Een half uur later arriveert hij en komt binnen via de achterdeur. Manlief overhandigt hem zwijgend een bord salade. De kinderen zitten allemaal aan tafel. Quincy neemt plaats aan de kop van de tafel.
‘Hoe gaat het?’ vraagt Manlief met volle mond. Quincy kijkt op en staart wat langs hem heen naar de muur.
‘Gaat het goed in Purmerend?’ kom ik tussenbeide, ‘word je niet meer lastiggevallen door die jongens?’
‘Jawel. Dat is al een paar keer gebeurd. Toen ik ze ben tegengekomen.’
‘Wat?
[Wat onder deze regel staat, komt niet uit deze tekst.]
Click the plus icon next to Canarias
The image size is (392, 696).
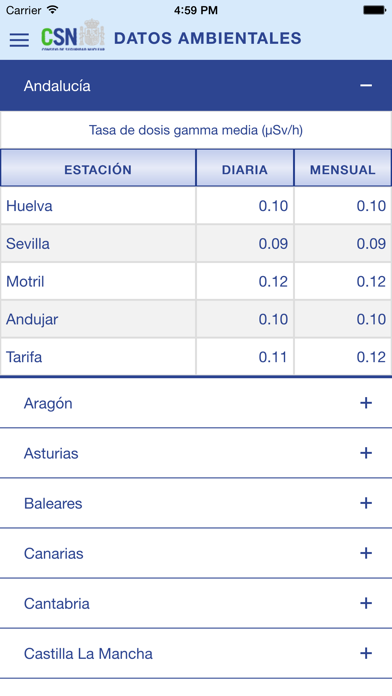point(366,554)
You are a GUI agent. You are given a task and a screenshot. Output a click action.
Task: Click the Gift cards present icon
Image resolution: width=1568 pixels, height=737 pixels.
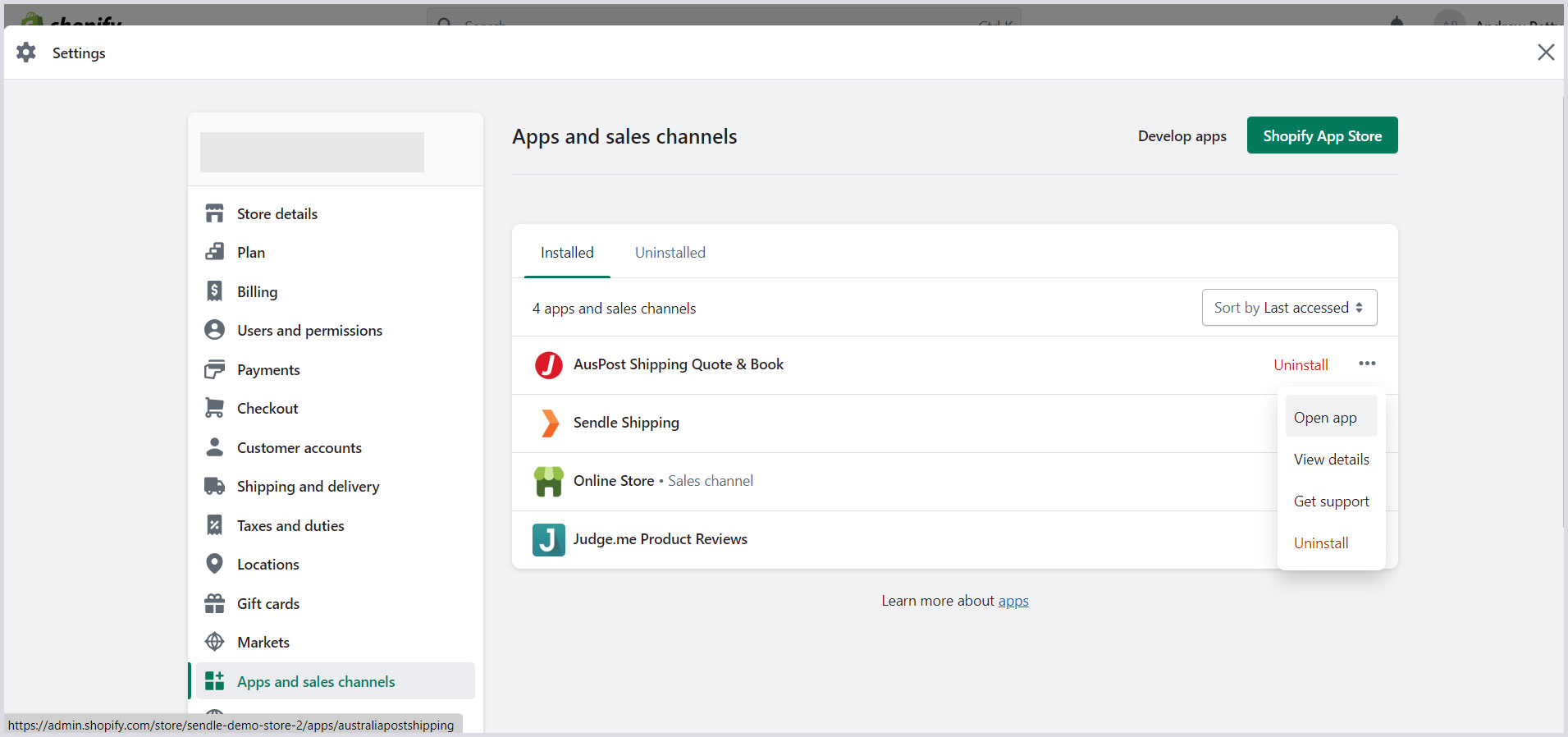coord(214,603)
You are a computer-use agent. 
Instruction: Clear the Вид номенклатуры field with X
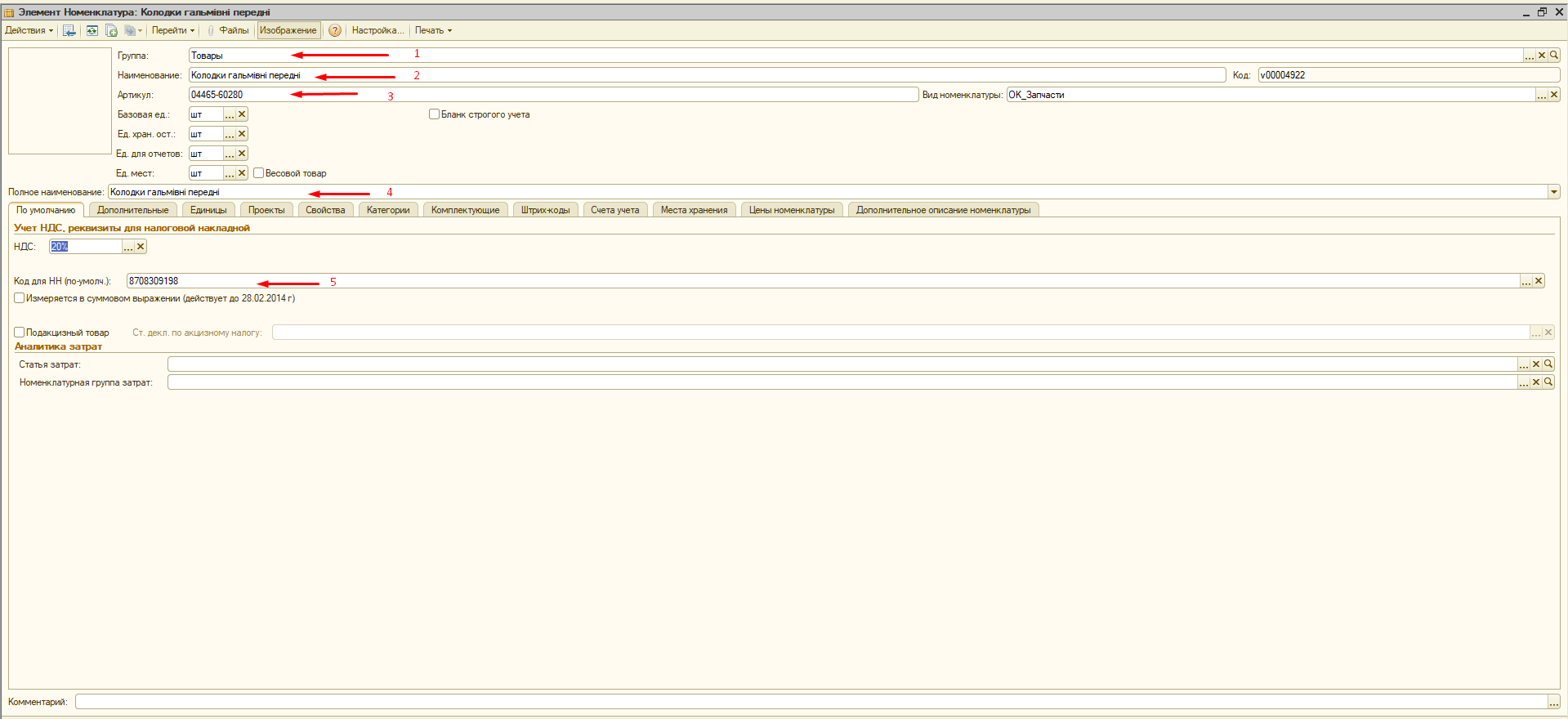point(1554,95)
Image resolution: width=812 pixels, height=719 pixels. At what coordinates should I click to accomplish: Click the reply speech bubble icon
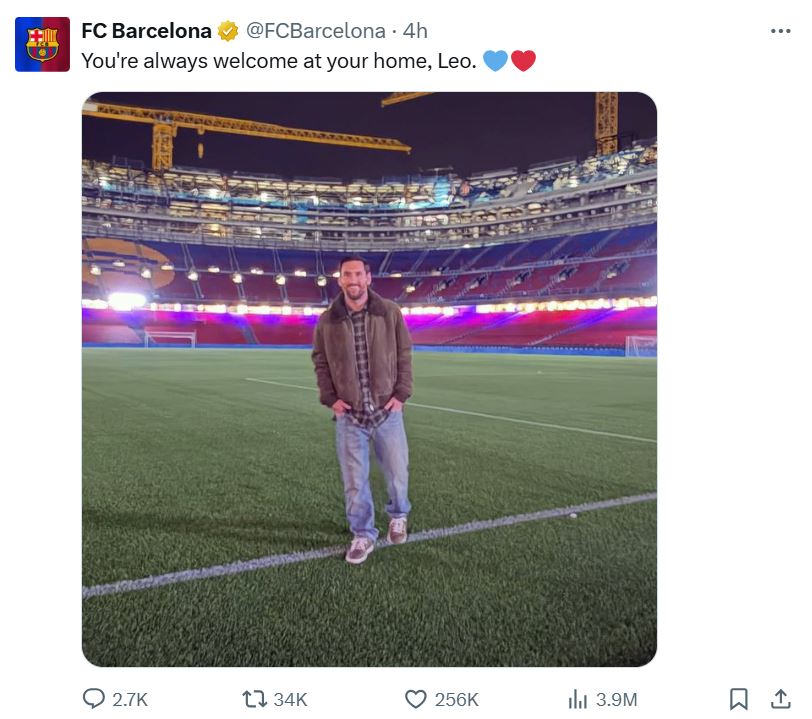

En toen?’
‘Ze gooiden een nitraat bom naar me.’ Ik zwijg. Deze informatie moet even indalen.
‘Maak je niet druk hoor, ma, ik heb een wapen bij me. Zij gaan eraan als ze te dicht bij mij komen.’ Hij vertelt het alsof het gaat om een stevige handdruk in plaats van een potentiële moord. Niemand spreekt. Er valt weinig te zeggen.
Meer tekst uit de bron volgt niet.